The story centers on two brothers, both wounded war veterans. Jimmy Logan (Channing Tatum), a onetime coal miner, lost a leg in the service. Jimmy’s younger brother Clyde (Adam Driver) lost part of an arm, and now tends bar at a roadside saloon where Jimmy is a regular. An obnoxious customer jokes that if you put the Logan boys together, you’d get a whole person. That's not too far off the mark: like redneck cousins of George Clooney and Brad Pitt's characters in the "Ocean's" movies, they amplify each other's better qualities, and maintain a united front even when they disagree. Legend has it that the Logan family, which also includes a badass, hot-car-driving kid sister named Mellie (Riley Keough), is cursed. Throughout "Logan Lucky," you keep wondering if the curse will rear its head and ruin the plan Jimmy has cooked up with Clyde and a third partner, an imprisoned explosives expert named Joe Bang (Daniel Craig) who's five months away from release.

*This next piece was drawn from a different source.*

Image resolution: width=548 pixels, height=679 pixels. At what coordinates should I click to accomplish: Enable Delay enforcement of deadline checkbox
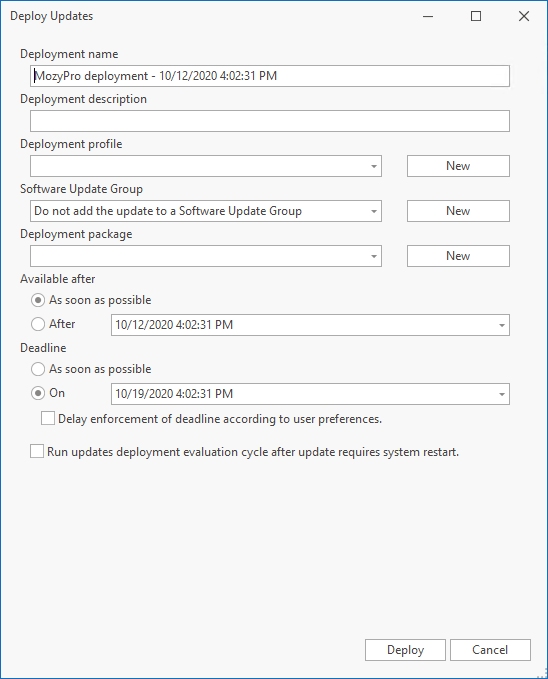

It’s a heck of a scheme. Seems the Charlotte Motor Speedway has a sinkhole problem, and Jimmy was part of the team of ex-coal miners brought in to fix it. While toiling beneath the stadium, he learned that concession stand earnings are delivered to a cash vault deep in the basement by way of pneumatic tubes. The Logans promise that with a little help from Joe they can break into the vault, steal the cash, and walk away rich. Joe says he’d be happy to join the team if he weren’t, as he sneers, "In...CAR...cer...a...TED." No biggie. The Logan boys offer to bust Joe out of prison long enough to join the heist, then sneak him back in.
At this point you may start to wonder how smart the Logans actually are and how seriously we're supposed to take their boasting. There are two kinds of people who make promises like the ones the Logans make to Joe Bang: hotshots and idiots. The characters in this film are drawn with broad enough strokes that they could go either way. The Logans and the Bangs—including Joe's younger brothers, Sam and Fish (Brian Gleeson and Jack Quaid), one of whom claims to be a computer expert who knows "all the Twitters"—are a loquacious bunch of misfits and scalawags, nervy as hell. But sometimes they sound like characters from one of those Coen brothers movies filled with dimwitted braggarts—think "Raising Arizona" or "O Brother, Where Art Thou?"—and each one has a different accent. Driver sounds like Forrest Gump eating peanut butter, Craig has the barbecued hambone drawl of a sheriff from a 1970s hicksploitation picture, and there are times when Tatum seems to forget to have one. Only Keough, the granddaughter of Elvis Presley, seems as rooted in life as the screenplay's references to NASCAR fandom, the child beauty pageant circuit, contaminated groundwater, and the fall of the mining industry.